So yeah, due to various trips and a lot of coursework it’s been a while since the last time posted, but that’s okay because there’s only one person who really reads this blog anyway. Hey dad.
Nonetheless, yesterday of course was opening day, so there’s really no better time to get back into the proverbial swing of things. For whatever reason, the Yankees played the Tampa Bay Rays yesterday afternoon in the first game of the 2017 Major League Baseball season. Wow, it feels good to type that out. We are officially watching baseball that actually matters. After a fairly lackluster offseason around the league, this has been a long time coming.
Unfortunately, the Yankees were back to their old opening day tricks in game 1, losing their first game of the season for the sixth year in a row by a final score of 7-3. All 7 of the Rays runs came in the first 3 innings of the game, and all 7 were attributed to starting pitcher Masahiro Tanaka, who only last 2.2 IP. It was a really really rough outing for Tanaka, especially after his near immaculate spring. It’s just another subtle reminder that spring training games don’t count I suppose.

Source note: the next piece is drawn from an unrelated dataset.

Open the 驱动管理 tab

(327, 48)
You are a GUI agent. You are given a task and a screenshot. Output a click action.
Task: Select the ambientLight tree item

As per his usual game strategy, Tanaka was pitching a lot to the lower half of the zone, which is typically good if you’re a pitcher and you want to keep the ball out of the air. That’s not the story of what happened though. While he managed to strike out 3, Tanaka only got one out on the ground, yielding a disproportionate amount of fly balls, two of which turned into home runs. The first was by the Yankee-killer himself Evan Longoria, who hit the first home run of the 2017 MLB season. It was a shot that just cleared the left field wall at Tropicana in the first inning. The second was a solo shot by Logan Morrison in the 3rd.
It’s just a part of Tanaka’s game that he’s going to give up a decent amount of home runs. In his first three seasons he’s had a HR/9 of 1.14 and a HR/FB % of 14.1, which is pretty terrible. The reason why Tanaka has been able to thrive as an MLB pitcher though is that he doesn’t allow a lot of runners on base, sporting an excellent career WHIP of 1.04. So, usually when the inevitable home run comes along, it’s relatively harmless.

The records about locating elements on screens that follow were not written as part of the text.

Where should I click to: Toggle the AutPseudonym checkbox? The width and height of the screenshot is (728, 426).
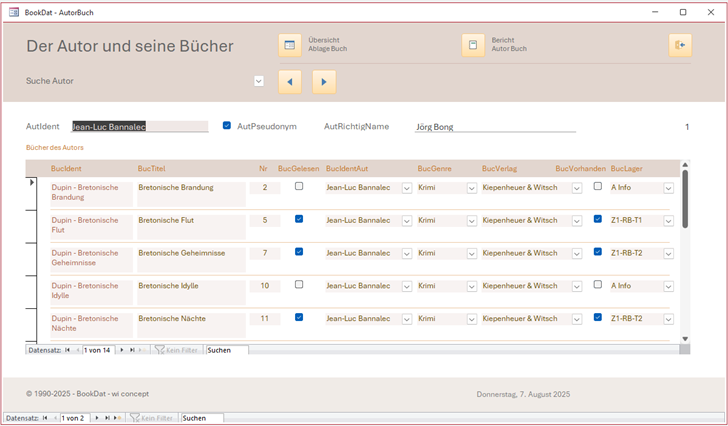(x=227, y=126)
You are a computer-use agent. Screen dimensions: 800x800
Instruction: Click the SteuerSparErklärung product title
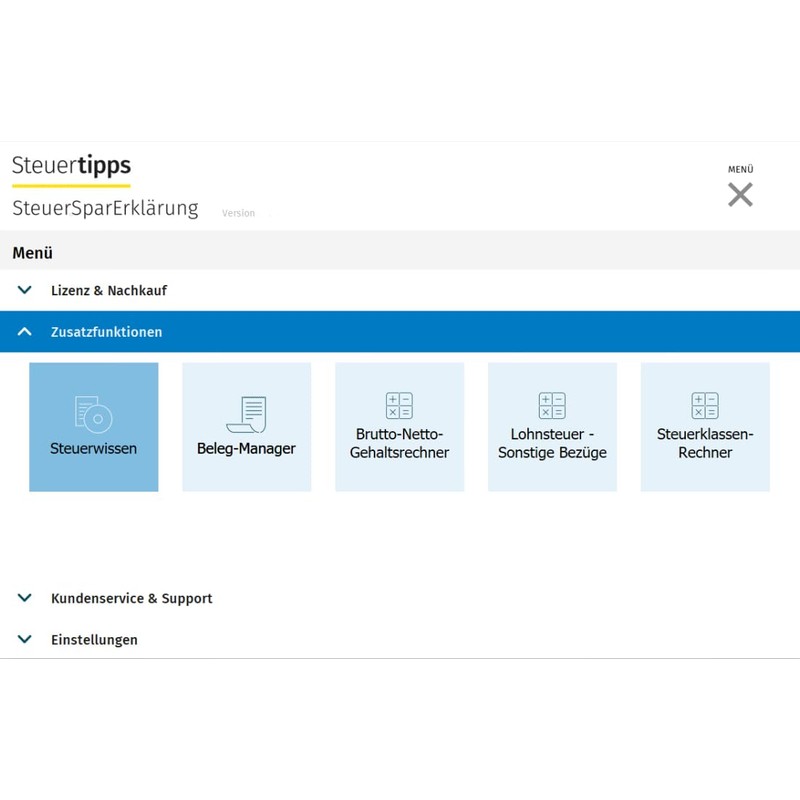click(x=105, y=209)
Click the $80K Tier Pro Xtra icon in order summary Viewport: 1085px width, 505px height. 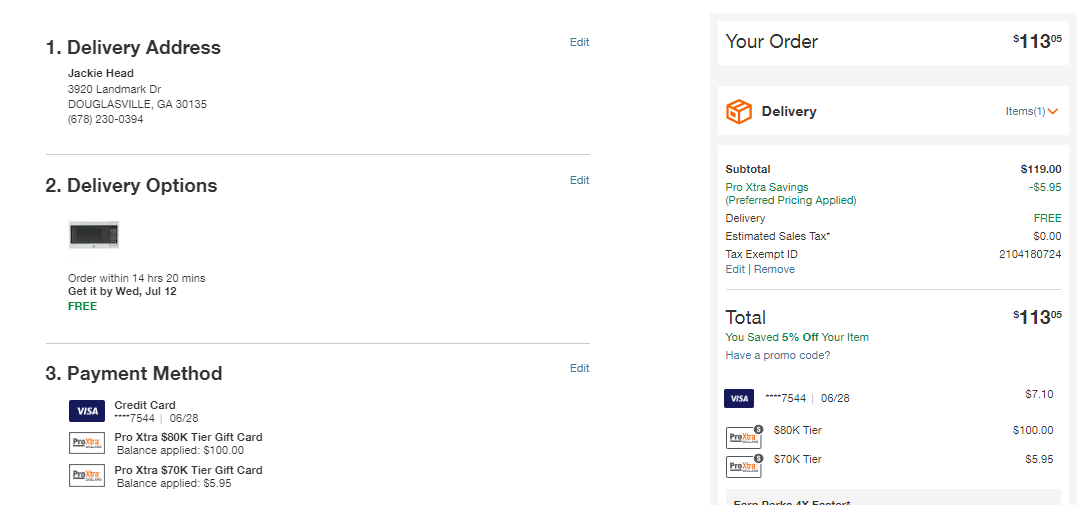(744, 437)
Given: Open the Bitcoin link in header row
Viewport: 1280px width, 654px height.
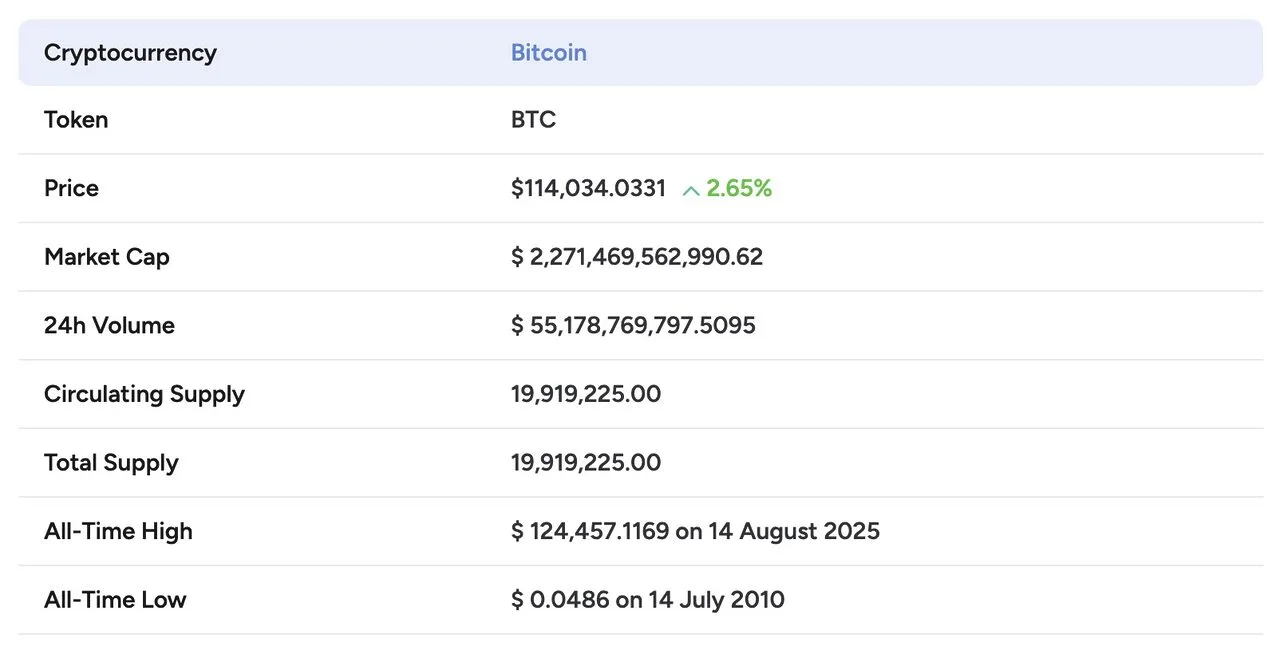Looking at the screenshot, I should point(548,53).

Sunday was a bad combination of Tanaka allowing a lot of runners on base (9) and allowing a couple home runs in a very short span of game. You hate to see it happen, but Tanaka, much like the Yankees, has historically been a slow starter, so don’t take this first game as any indication of what his season will be like. I’m personally pretty high on the guy right now since he’s coming off one of his best seasons and he’s pitching in what could potentially be a contract year should he do well enough to opt out of his contract at the end of the season.
The one positive thing that came out of Tanaka’s poor performance was the fact that we got to see a good portion of the bullpen in action, specifically the middle relief guys who represent somewhat of a question mark for the team this season. They were pretty stellar all-in-all, allowing 0 runs on 5 hits and 1 walk in a combined 5.1 innings pitched. They also struck out 7. The order went Tommy Layne, Adam Warren, Jonathan Holder, Chasen Shreve, each getting an inning of work with the exception of Warren, who went 2.1 IP.

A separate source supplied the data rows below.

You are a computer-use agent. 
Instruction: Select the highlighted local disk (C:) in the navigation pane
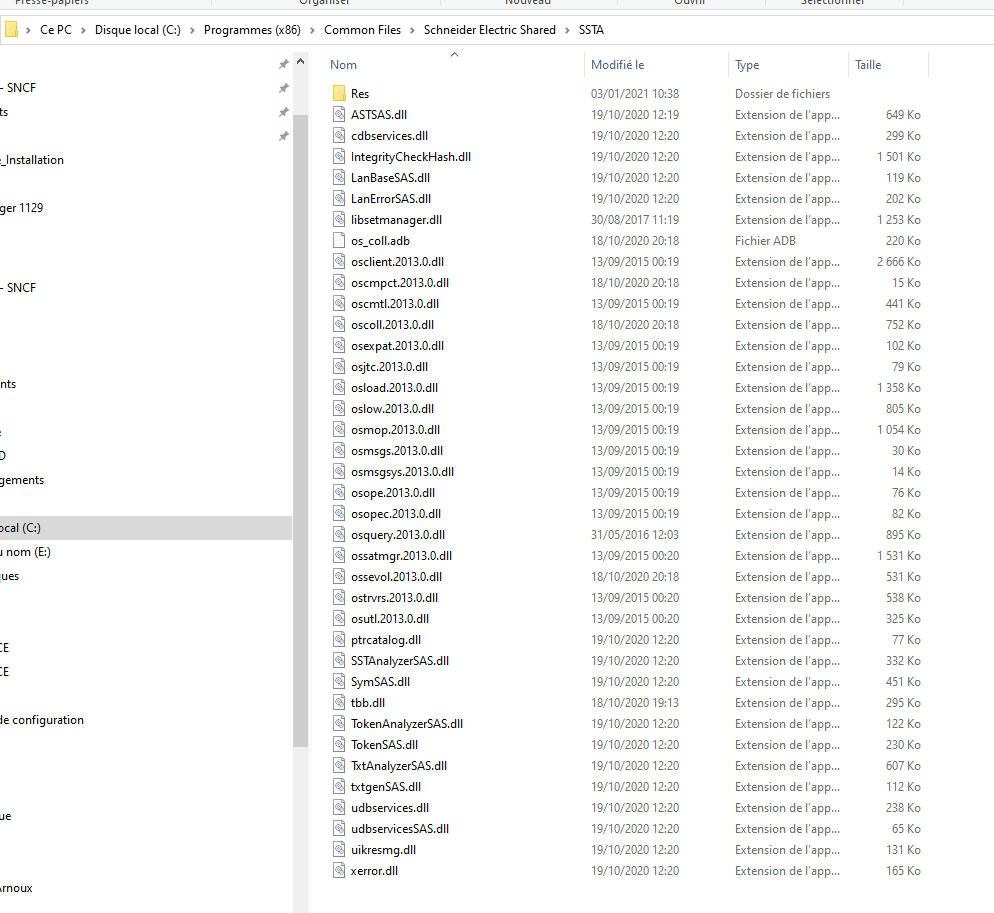click(20, 528)
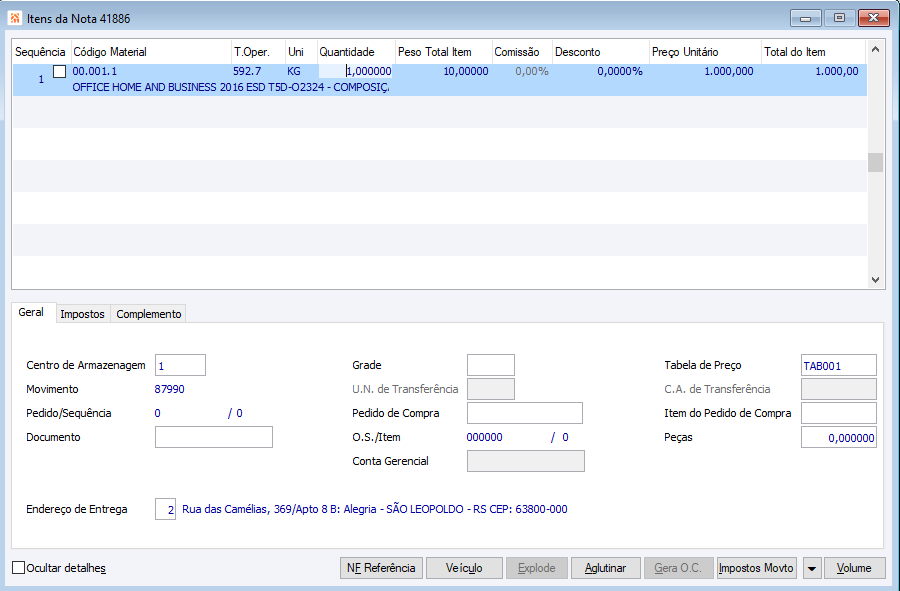Click the scroll down arrow of items grid
The height and width of the screenshot is (591, 900).
(875, 280)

Things were nearly but really not quite as bad on the offensive side of the ball as well. The team scored 3 runs on 9 hits, going 3-10 with runners in scoring position. The bottom half of the lineup essentially carried the team, with Starlin Castro, Chase Headley, and Aaron Judge combining to go 7-12 with 3 runs and 1 RBI. The Yankees opened their scoring in the top of the second inning with a couple of singles by Castro and Headley, followed by an RBI double by Aaron Judge. He absolutely smoked the ball into left field, a one-hopper off the wall. Judge finished the game 1-4, only striking out once, which sets his K% to 25% on the season, a drastic reduction from last year. Let’s see if it holds up.
Where the bottom of the lineup shined, the top of the lineup was absolutely miserable. Brett Gardner, Gary Sanchez, Greg Bird, and Matt Holliday combined to go 1-17 with 1 BB and 4 K’s. The lack of output from these hitters and Tanaka’s rough outing are the two main takeaways from this game.
Thankfully, these are the types of performances that we have no reason to expect from these guys as we move forward into the season. It was a rough game, but there’s a reason why they play 162 of them. What the Yankees need to do is just focus on improving from their April last season, when they went 8-14 on the month. That’s a really difficult hole to climb out of. If the team had even gone .500 last April, they potentially make the playoffs. So, the first loss of the season? Not a huge deal. It was going to happen eventually. There’s a lot of young guys on the roster, and growing pains are inevitable. Hopefully this team can put things together relatively quickly though and get off to a better start this year.